La question du prêt numérique en bibliothèque cristallise de nombreuses réflexions. Si elle se situe à l’extérieur du mandat de la Loi du livre, elle constitue cependant un enjeu majeur à traiter pour de nombreux intervenants rencontrés, et ce dans toute la chaîne du livre. Pour un spécialiste, la pression de certains élus municipaux, des utilisateurs et la question du prêt numérique font des bibliothèques des leaders « naturels » concernant le livre numérique. Un bibliothécaire note que BAnQ avait pour projet initial de prêter ses livres numériques à tous les Québécois mais qu’elle l’a revu, puisque cela risquait d’être mal accueilli par le milieu. Un bibliothécaire aurait défendu un projet de ce type, avec une grande bibliothèque numérique. Il souligne qu’il se développe des inégalités entre grandes et petites bibliothèques en lien avec le numérique. Un distributeur estime que le modèle actuel de prêt numérique

n’est favorable qu’aux bibliothèques. Un libraire, un distributeur et deux éditeurs voient les bibliothèques comme des concurrents de la chaîne classique de vente de livres en raison de la facilité des prêts numériques. Pour trois libraires, le prêt numérique possède un grand avenir. Le système actuel est cependant perfectible selon un autre libraire.

Un bibliothécaire et un spécialiste rapportent que des bibliothèques ne peuvent pas dépenser leur budget numérique faute d’une offre suffisante. La majorité des bibliothécaires soulignent que les usagers des bibliothèques ne comprennent pas qu’un titre numérique soit achetable mais non empruntable, comme c’est le cas pour les livres papier. Pour trois bibliothécaires, les éditeurs développent deux offres : grand public et bibliothèques, cette dernière étant plus restreinte en raison d’accords avec les auteurs et les distributeurs et de l’incertitude du modèle que prendra le prêt numérique.

Pour deux spécialistes, un bibliothécaire, un distributeur et la moitié des éditeurs, le travail des libraires est moins important dans le numérique. Parmi eux, trois éditeurs, un spécialiste et un distributeur estiment que leur part de remise, si elle devait être encadrée par une loi ou un règlement, devrait être moindre. Pour un libraire, le développement du prêt numérique en bibliothèque va assurer des revenus aux libraires puisque l’esprit de la Loi du livre est poursuivi.

Un éditeur note que les écrivains veulent une part plus importante sur le prix final de vente d’un livre numérique. Pour un spécialiste, il importe de mener une réflexion concernant la part qui reviendra aux auteurs, selon que l’on considèrera le numérique comme un dérivé du papier ou comme son équivalent.

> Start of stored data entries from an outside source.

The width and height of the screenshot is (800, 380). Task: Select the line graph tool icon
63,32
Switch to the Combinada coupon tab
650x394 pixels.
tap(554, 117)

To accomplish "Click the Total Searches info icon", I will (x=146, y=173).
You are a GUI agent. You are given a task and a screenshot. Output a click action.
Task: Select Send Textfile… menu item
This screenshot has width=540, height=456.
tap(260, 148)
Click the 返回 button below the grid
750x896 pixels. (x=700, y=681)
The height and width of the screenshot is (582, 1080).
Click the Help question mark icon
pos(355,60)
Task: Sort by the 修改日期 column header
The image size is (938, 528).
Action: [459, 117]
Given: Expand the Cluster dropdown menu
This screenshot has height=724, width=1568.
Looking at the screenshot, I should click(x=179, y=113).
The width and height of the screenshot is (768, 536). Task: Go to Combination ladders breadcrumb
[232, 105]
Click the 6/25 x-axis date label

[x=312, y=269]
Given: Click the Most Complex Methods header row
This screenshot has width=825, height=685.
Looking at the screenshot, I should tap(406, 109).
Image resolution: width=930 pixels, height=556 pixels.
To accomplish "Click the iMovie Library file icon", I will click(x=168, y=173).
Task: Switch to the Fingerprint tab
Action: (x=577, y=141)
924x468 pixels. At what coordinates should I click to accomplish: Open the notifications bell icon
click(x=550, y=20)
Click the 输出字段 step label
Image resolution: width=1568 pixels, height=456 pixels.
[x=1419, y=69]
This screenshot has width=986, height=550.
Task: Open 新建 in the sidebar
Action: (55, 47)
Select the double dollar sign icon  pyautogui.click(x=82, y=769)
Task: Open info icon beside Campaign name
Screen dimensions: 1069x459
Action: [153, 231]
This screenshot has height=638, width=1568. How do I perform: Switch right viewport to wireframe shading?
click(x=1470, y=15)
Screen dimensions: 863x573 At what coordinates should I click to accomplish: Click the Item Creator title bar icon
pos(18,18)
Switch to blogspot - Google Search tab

L’environnement scolaire est également identifié comme un espace stratégique qui devrait être pris en compte dans une réflexion portant sur d’éventuels aspects législatifs du livre numérique. Un bibliothécaire estime ainsi que le numérique bénéficie, dans le milieu scolaire, de budgets importants d’achats matériels (tableaux intelligents, tablettes, etc.) et souligne dans le même temps l’absence d’encadrement légal concernant les pratiques de vente de contenus. Pour un autre bibliothécaire, cela entraîne l’apparition de pratiques non éthiques de la part de certains acteurs. Selon un spécialiste, le financement lié au respect des normes doit également être développé dans le secteur scolaire. Deux bibliothécaires considèrent que les commissions scolaires gèrent mal leurs allocations, dépensant trop en supports et insuffisamment en contenus.

Selon un spécialiste, une partie du profit qui va aux librairies et aux distributeurs devrait en réalité revenir aux auteurs, aux éditeurs ou être transformée en baisse du prix des livres.

L’importance prise par certaines entreprises privées dans le paysage numérique actuel est régulièrement souligné. Selon un libraire, Amazon et Apple obtiendraient de meilleures remises de la part des éditeurs, notamment français. Trois bibliothécaires notent cependant qu’Amazon ne constitue pas, en ce moment, un concurrent concernant le numérique, le marché québécois étant encore trop restreint. Un bibliothécaire souligne qu’Amazon étant à l’extérieur du Québec, il n’y a pas de possibilité d’achat pour les collectivités, ce qui est jugé positivement.